The Bible and the Qur’an are similar books, I’ve been clear on that before. One of the many similarities is a certain tendency to provide an insurance policy against the likelihood or fruition of doubt.

They both do so in the same ways; by ostracizing those unsure of their claims, demonizing them as deceivers, and apostatizing them in order prevent their dissent from spreading. Doubters and the questions that plague them, according to these holy texts, are like a cancer that will spread unless you cut it out and kill it.

From the Qur’an we have one of many warnings to those that would dare doubt the message of Islam:

Surah 10:94-95

And if thou art in doubt concerning that which We reveal unto thee, then question those who read the Scripture before thee. Verily the Truth from thy Lord hath come unto thee. So be not thou of the waverers. And be not thou of those who deny the revelations of Allah, for then wert thou of the losers.

And the Bible:

2 John 1:7-10 (KJV)

7For many deceivers are entered into the world, who confess not that Jesus Christ is come in the flesh. This is a deceiver and an antichrist.

8Look to yourselves, that we lose not those things which we have wrought, but that we receive a full reward.

9Whosoever transgresseth, and abideth not in the doctrine of Christ, hath not God. He that abideth in the doctrine of Christ, he hath both the Father and the Son.

10If there come any unto you, and bring not this doctrine, receive him not into your house, neither bid him God speed.

These verses and others like them serve as an insurance policy against doubt. They tell the believer that questions and uncertainty shouldn’t be tolerated and that if they are uncertain of any cardinal doctrine of their faith that they must be Anti-Christs (for many Christians this title personifies evil) or anti-Islam.

Passages like the ones above should be our first clue as to the validity of the claims made by these religions.  Demonizing doubt and dehumanizing the skeptic serve the purpose of retention as an unquestioning follower base is unlikely to defect – while even the smallest spark of uncertainty can lead to a raging fire with the power to break people free from religion’s grasp. The discouraging of questions are warning signs that something foul is ahead.

This Easter weekend I encourage believers to answer the following questions for themselves:

If my religion is the Truth, can it not stand up to scrutiny?

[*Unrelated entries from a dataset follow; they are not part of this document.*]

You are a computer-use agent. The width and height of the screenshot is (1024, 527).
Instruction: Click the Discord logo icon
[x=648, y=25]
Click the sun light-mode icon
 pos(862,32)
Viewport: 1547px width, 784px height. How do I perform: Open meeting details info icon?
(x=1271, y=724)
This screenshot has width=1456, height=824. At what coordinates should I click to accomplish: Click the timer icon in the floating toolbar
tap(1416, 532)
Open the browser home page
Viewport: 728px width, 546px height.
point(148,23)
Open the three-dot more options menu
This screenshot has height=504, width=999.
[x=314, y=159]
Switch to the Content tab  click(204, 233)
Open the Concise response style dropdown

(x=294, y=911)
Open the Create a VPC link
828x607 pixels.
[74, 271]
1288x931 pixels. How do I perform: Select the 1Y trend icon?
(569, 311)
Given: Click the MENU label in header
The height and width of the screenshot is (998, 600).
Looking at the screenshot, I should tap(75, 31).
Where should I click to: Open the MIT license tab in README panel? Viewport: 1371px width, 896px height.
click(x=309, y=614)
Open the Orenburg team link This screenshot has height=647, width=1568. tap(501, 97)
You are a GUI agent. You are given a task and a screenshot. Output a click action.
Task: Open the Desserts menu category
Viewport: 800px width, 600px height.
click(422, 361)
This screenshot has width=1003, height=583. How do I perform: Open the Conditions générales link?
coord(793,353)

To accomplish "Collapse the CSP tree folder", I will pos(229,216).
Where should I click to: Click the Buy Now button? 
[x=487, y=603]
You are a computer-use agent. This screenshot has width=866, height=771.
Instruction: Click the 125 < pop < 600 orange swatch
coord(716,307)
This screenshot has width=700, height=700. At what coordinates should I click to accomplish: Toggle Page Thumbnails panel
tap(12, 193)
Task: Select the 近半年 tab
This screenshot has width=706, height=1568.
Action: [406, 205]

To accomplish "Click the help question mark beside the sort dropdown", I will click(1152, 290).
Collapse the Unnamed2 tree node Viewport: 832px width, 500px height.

If my religion is the Truth, should it not encourage a deeper understanding?

If my religion is the Truth, can’t I examine it on a level playing field against other religions and epistemological presumptions?

Question what you fear. Question what you love.

Question. Everything.

  • drewbocz

    I love how this coincides with my post:

  • This is so true. When I was a little kid I used to occasionally go to church with my Grandmother if I stayed at her house. She's catholic and extremely involved in her church. One of those times I was in Sunday school after mass was over, my family that I lived with wasn't religious at all so I asked the sunday school teacher how she knew god was real. I was super young and not trying to stir up any trouble at all… I was just legitimately asking her how I could believe in something I cant see or hear. I actually WANTED to believe I just didn't understand it.

    Anyway, the teacher didn't give me any answers that made sense so I kept asking more questions. She got angry and told my grandmother and from then on I wasn't allowed to go to Sunday school after church. They told my grandmother I was upsetting the other kids, but in reality I guess they just didn't want me pointing out doubt in front of the class.

  • Great Post! I just found your site. Your challenges at the end are fantastic. If theists are not willing to have those conversations, they are just being dishonest, and probably harbor some doubts they are uncomfortable sharing.

  • Those challenge questions will really make someone think. I honestly have some doubts inside me in what I believe in but believing in something that I don't really understand actually helps me feel more secure. Sometimes asking too much question and seeking for more answers will lead you to a greater doubt and confusion.